I think the over-production of meaning--and the over-inundation of "meaning"--is a dominant characteristic of my age and generation. It is a good and bad thing, I think. But maybe the more "they" insist that what we are consuming has meaning, the less meaning there actually is.

I mean do LOL Cats actually mean anything that is culturally-ethically relevant? When does all this codified amusement become so esoteric that only people who are on the Internet 24 hours a day can begin to understand it?

When amusement replaces insight, privileged in-jokes replace communal storytelling, how can there be culture or politics?

Like most people, a curious little flame will ignite and I'll leap as if from a burning building into the endlessly clarifying creek known as wikipedia. But who writes this stuff, I wonder? Someone like me who learns things from the Internet? Regardless, I'll sit down to write a story, and the process immediately gets bogged down by some irrational need to clarify something in the story by going on the Internet. Has writing in free wireless cafes completely slowed down the output of today's writers? I know it has for me.

Generation Meme, I like to think of us, but have yet to defend or support this thesis. And maybe even taking part in such an argumentative project would incriminate me as just another meme myself.

Anyway, I was thinking about this in connection to the slew of books appearing that are bemoaning the advanced state of inattention and amateurness passing for expertise and complex argument. More about this here.

I remember as a kid of eleven or twelve maybe and my family bought our first complete Encyclopedia Britannica, auburn leather-bound editions that I would idle over for hours.

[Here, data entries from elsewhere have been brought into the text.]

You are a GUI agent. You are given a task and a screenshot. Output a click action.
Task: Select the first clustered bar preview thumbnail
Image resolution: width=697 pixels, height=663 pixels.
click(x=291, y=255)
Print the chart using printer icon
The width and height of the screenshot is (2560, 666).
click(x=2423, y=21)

But now I wonder if anyone buys that anymore?
Was has become of the door-to-door encyclopedia salesman?

February was muddled for me; March I attain for clarity. We'll see where I am in thirty odd days. I also hope for shorter, more succinct blog entries.

2 comments:

  1. "When amusement replaces insight, privileged in-jokes replace communal storytelling, how can there be culture or politics?"

    Read Catullus and the Poetics of Roman Manhood, David Wray.

    On invective and formal aesthetics used to enforce an insider/outsider privileged dichotomy.

    re. film noir and its wisecracking detectives.

    In light of Freudian Oedipus as ego detective.

    e.g. your own homo-social relationships.

    Insight is ego-driven amusement. Privileged in-jokes create the community. Culture and politics are the by-products.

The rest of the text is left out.